**WHAT TO WORK ON**
Beginning at the line containing "Task: Open the", restate each line of the listing below word for word until the last one has been given.

**RECORDS FOR THIS EXERCISE**
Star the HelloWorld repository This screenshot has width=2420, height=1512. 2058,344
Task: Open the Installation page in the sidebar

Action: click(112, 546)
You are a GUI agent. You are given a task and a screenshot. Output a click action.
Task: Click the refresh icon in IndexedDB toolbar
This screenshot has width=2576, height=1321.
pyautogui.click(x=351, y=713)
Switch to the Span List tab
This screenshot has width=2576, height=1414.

**WRITTEN RESPONSE**
Task: Open the Installation page in the sidebar

Action: click(112, 546)
You are a GUI agent. You are given a task and a screenshot. Output a click action.
Task: Click the refresh icon in IndexedDB toolbar
This screenshot has width=2576, height=1321.
pyautogui.click(x=351, y=713)
Switch to the Span List tab
This screenshot has width=2576, height=1414.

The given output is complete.